## Supplied records
=== Section Start ===
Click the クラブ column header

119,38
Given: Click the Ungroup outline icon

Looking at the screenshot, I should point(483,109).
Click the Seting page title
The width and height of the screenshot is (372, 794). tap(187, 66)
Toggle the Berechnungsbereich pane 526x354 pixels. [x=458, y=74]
=== Section End ===
=== Section Start ===
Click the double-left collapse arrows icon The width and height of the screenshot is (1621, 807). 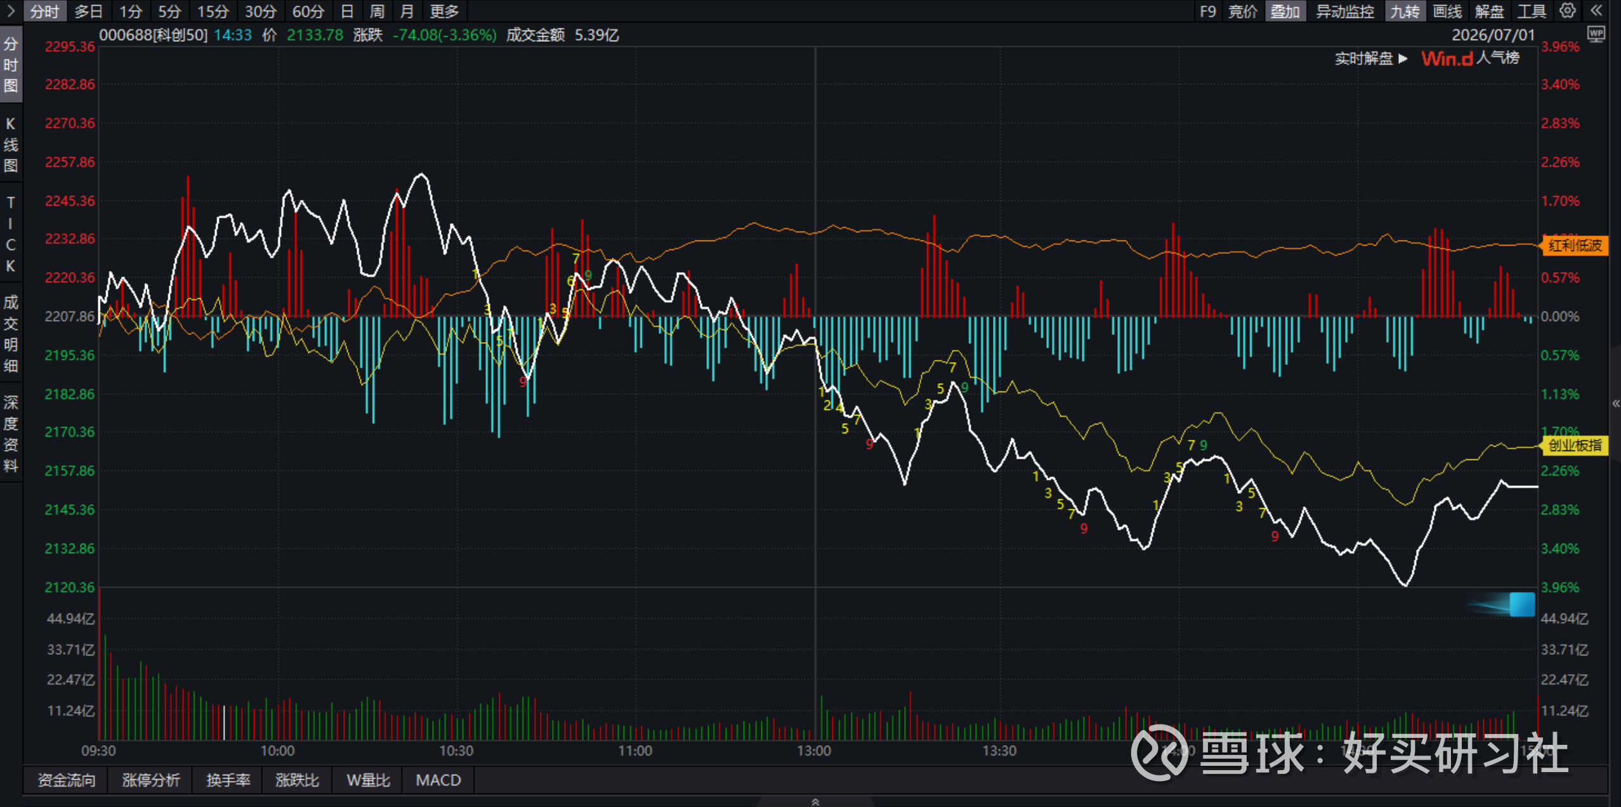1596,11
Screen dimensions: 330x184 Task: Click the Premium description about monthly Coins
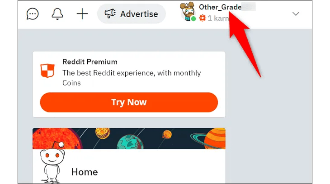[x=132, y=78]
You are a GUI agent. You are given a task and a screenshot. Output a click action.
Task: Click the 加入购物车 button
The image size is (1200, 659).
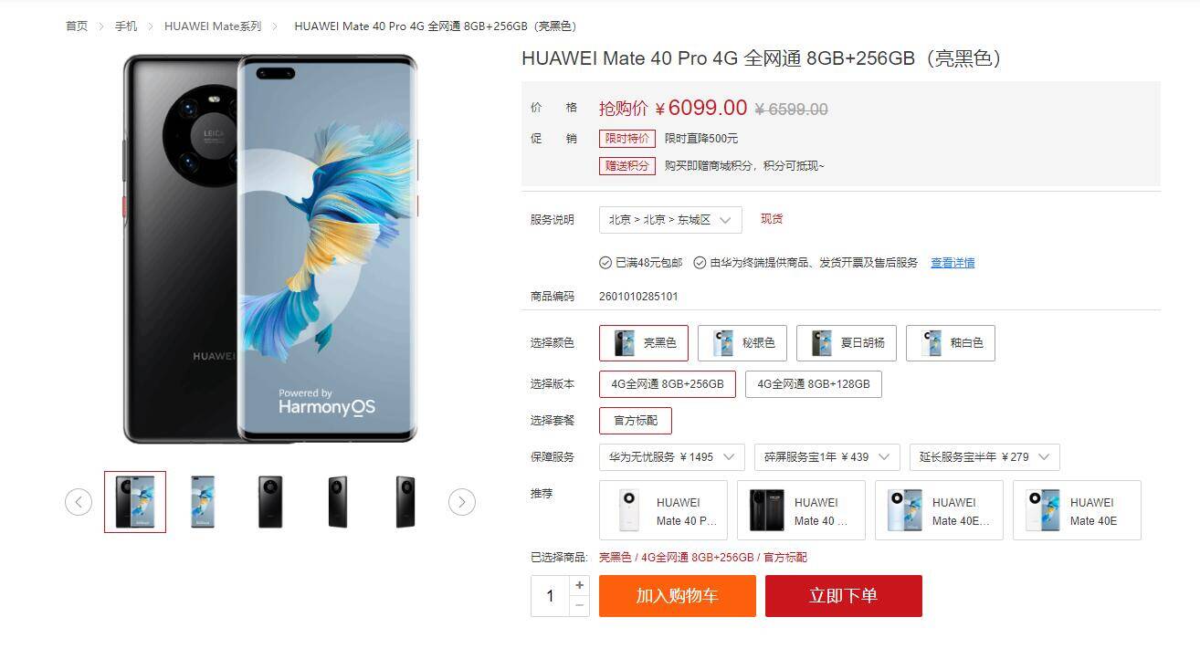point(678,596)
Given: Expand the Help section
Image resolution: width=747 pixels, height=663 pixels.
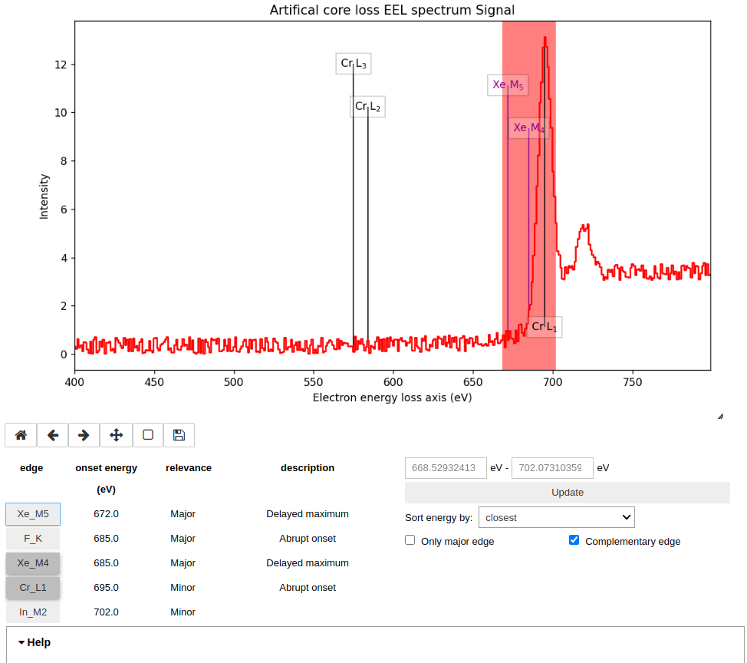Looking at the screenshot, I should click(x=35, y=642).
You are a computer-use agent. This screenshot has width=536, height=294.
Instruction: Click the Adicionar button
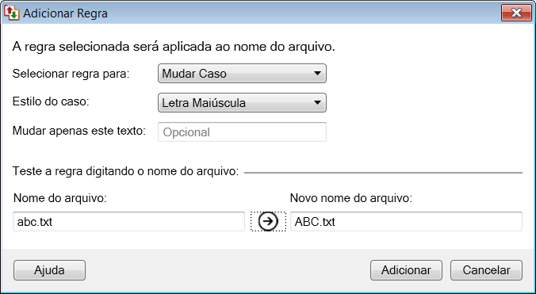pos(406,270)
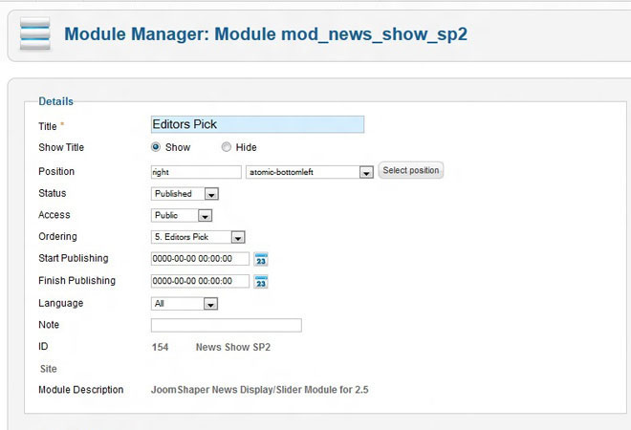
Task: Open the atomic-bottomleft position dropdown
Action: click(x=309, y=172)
=== Section End ===
=== Section Start ===
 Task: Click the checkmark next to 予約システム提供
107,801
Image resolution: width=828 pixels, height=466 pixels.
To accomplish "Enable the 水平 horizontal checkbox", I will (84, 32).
=== Section End ===
## Your assignment
Go through the material above, and wherever a line holds the word "agent", copy it.

## Answer box
You are a GUI agent. You are given a task and a screenshot. Output a click action.
You are a computer-use agent. This screenshot has width=536, height=294.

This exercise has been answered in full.